- Problem details:
Reproduce the part of the passage on emissions during the Trump presidency that falls between "In the sense that regulation" and "certain emissions targets.", inclusive, without changing a word.

- Exercise passage:
=-=-=-=-=
The Biden campaign is presumably rationally acting in a way they think will help get him reelected.
If the alternative is a second Trump presidency then the choices are really a bad environmental choice or a Republican presidency which typically dont tend to enact policies that improve the environment.
And no... criticisms about the economic situation during covid should not count. Trump is criticized for covid, and people argue he is responsible. Then he should be praised for the good and criticized for the bad equally.
> Greenhouse gas emissions rose each other year of his presidency.
Except they didn’t. The graph shows a rise and then a drop before COVID in a long term falling trend[1] that admittedly has little to do with Trump but wasn’t stopped by him either.
At the end of the day, administrations are held responsible for their economic results, whether fully responsible or not. Trump isn't 'responsible' for COVID in the sense that he did not release the virus. His response can be criticized until the cows come home, but I'm just applying the same standard used for the economy to climate.
Recognizing fallacious reasoning and reapplying it in a different direction may be clever but is certainly more dubious than believing a fallacy out of poor reasoning skills.
In the sense that regulation of the markets increases prices for emissions and this lowers economic output, I fail to see how the lockdowns are a whole lot different from an economic perspective. The effect of lowering economic output is the same. What I did think the lockdowns showed was how much the current economy would need to be shutdown to achieve certain emissions targets.
=-=-=-=-=
- Data provided:
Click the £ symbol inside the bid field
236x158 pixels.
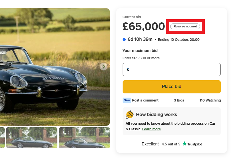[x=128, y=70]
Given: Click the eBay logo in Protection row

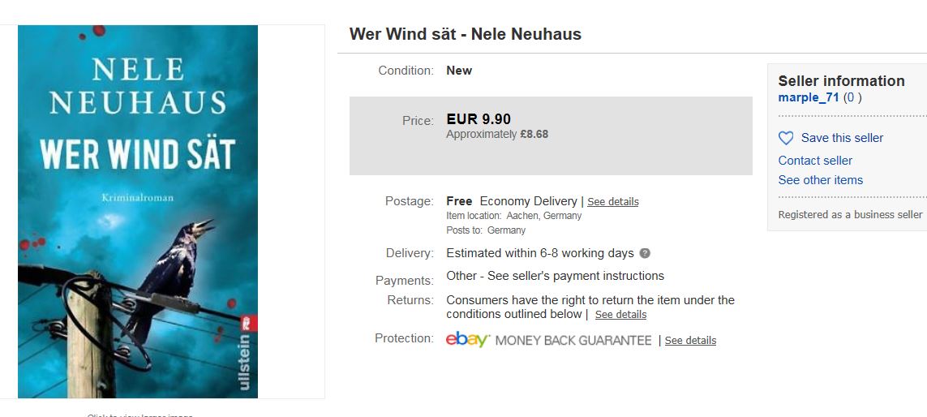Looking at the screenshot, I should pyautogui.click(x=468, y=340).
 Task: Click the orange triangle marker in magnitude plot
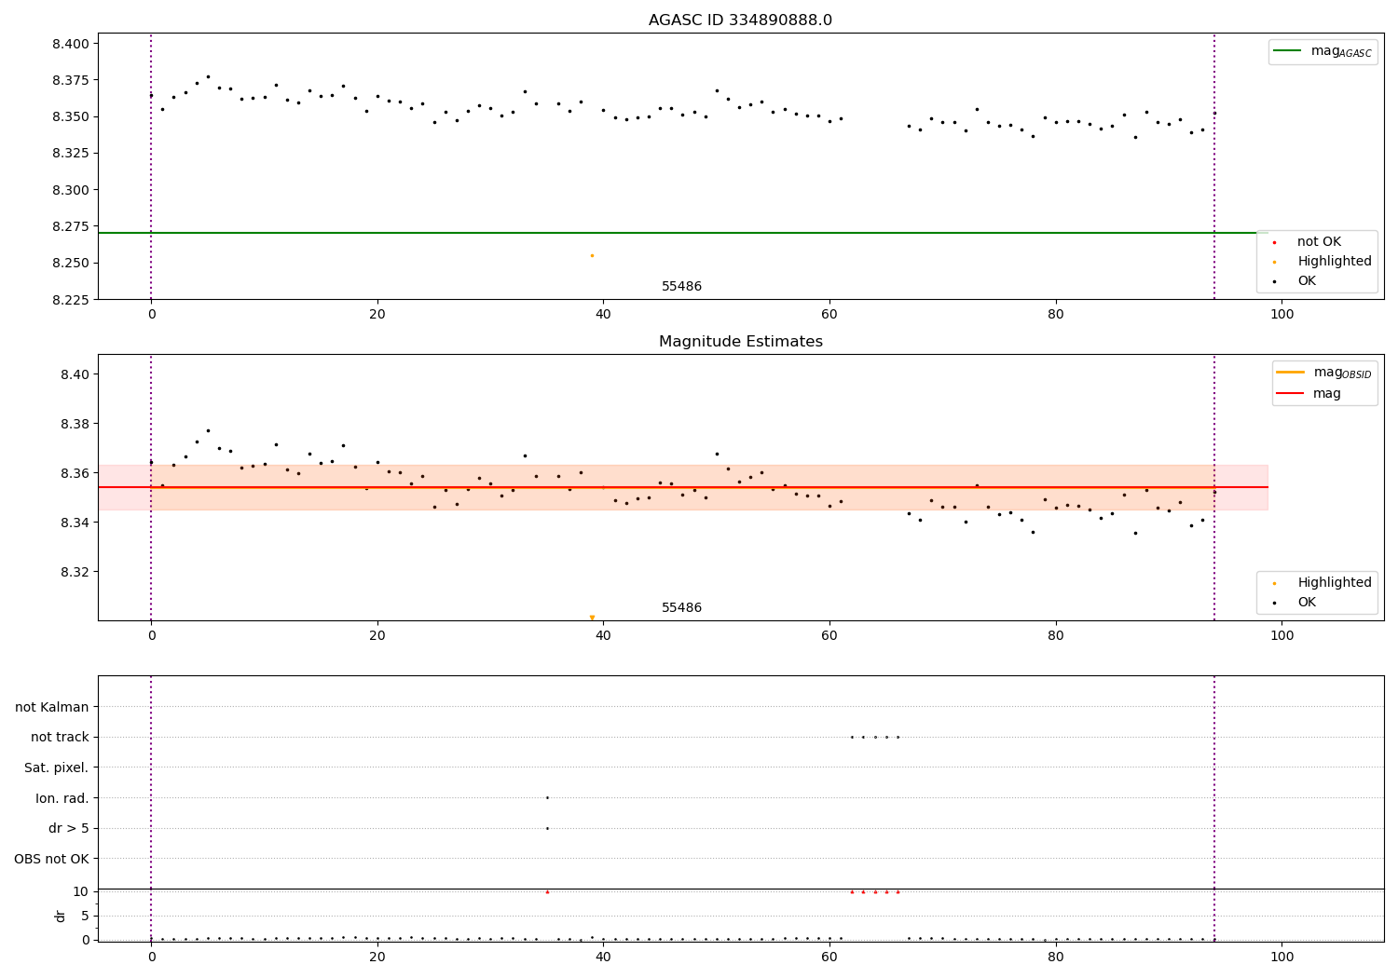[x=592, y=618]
=-=-=-=-=
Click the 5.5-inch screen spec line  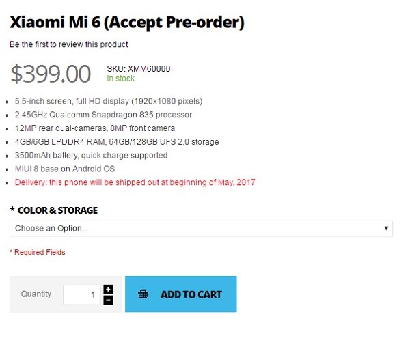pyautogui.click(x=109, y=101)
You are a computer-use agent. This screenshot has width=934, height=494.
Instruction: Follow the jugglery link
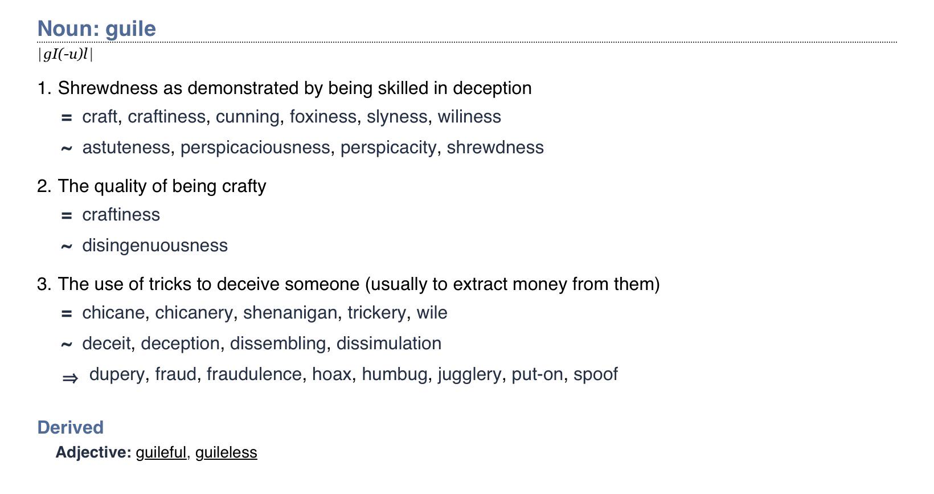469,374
=-=-=-=-=
- Problem solution:
In the sense that regulation of the markets increases prices for emissions and this lowers economic output, I fail to see how the lockdowns are a whole lot different from an economic perspective. The effect of lowering economic output is the same. What I did think the lockdowns showed was how much the current economy would need to be shutdown to achieve certain emissions targets.